"At the recommendation of the FDA and CDC, the Department of Defense is immediately pausing the use of the J&J vaccine," DoD press secretary John Kirby said in a statement. "The safety of our force and their families is a top priority for the department."
Kirby said that the DoD was communicating the pause to all military health facilities. The department was also reviewing its global vaccine distribution to ensure that soldiers at home and abroad would be vaccinated.
Halting the use of the J&J COVID-19 vaccine deals a particular blow to the military's efforts to swiftly vaccinate the rest of its force. The J&J vaccine's more relaxed dosage and refrigeration requirements made it easier to distribute around the world, particularly to troops in remote locations.
The CDC and FDA recommended suspending the use of the J&J vaccine amid reports of blood clots in six recipients of the jab. All six were women between the ages of 18 and 48, all of whom developed the illness within one to three weeks of vaccination. One woman in Virginia died while another in Nebraska was in critical condition.
"We are recommending a pause in the use of this vaccine out of an abundance of caution," Dr. Peter Marks, director of the FDA's Center for Biologics Evaluation and Research, and Dr. Anne Schuchat, the CDC's principal deputy director, said in a joint statement. "Right now, these adverse events appear to be extremely rare."
The rollout of the vaccine was now frozen in virtually the entire U.S., with all states, the District of Columbia and Puerto Rico halting or recommending pausing injections by Tuesday evening. (Related: Mass vaccination site in Colorado shut down after people experience adverse reactions from Johnson & Johnson vaccine.)
J&J also said that it would delay rolling out the vaccine in Europe. This came a week after the European Medicines Agency, which approved the jab over a month back, announced that it was investigating four cases of blood clots in Americans vaccinated with the shot.

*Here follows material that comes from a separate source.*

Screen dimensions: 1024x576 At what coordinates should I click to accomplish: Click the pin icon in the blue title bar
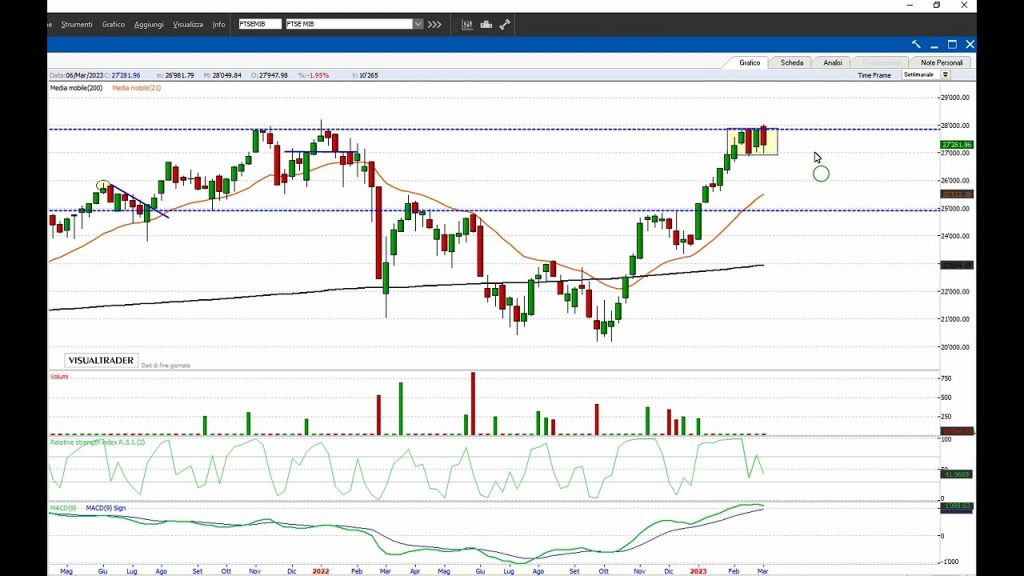click(x=916, y=44)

Marks noted that it was "plainly obvious" that the J&J cases were similar to the ones involving the AstraZeneca-Oxford COVID-19 vaccine. Over the past month, multiple cases of blood clots in people who received the vaccine emerged in various countries, including Norway and Denmark.
After a preliminary review, the EMA determined that the jab was safe and that its benefits outweighed its risks. But in its announcement on April 4, the regulator concluded that blood clots and low levels of blood platelets should be listed as "rare side effects" of the shot. It also warned that these conditions could occur within two weeks of vaccination.
This came weeks after a batch of the J&J vaccine was found to be contaminated. Last month, the pharmaceutical giant said that a batch of a key vaccine ingredient made at a Baltimore facility failed to meet quality standards. The firm said that the batch had been discarded, scrapping what could have been 15 million doses.
"This batch was never advanced to the filling and finishing stages of our manufacturing process," J&J said in a statement.
A senior federal official disclosed that the batch was contaminated with ingredients of the AstraZeneca-Oxford vaccine, which the Baltimore plant also manufactured until early this month. The facility, which wasn't approved yet to distribute the J&J doses it produced, was ordered to stop making AstraZeneca's jab due to the contamination incident.
A report from the New York Times revealed that the facility, which is owned by Emergent BioSolutions, often flouted basic industry standards, ignored missteps and repeatedly fell short of disinfecting areas. The report also indicated that Emergent dumped five batches of the AstraZeneca-Oxford jab between last October and January because of contamination or suspected contamination.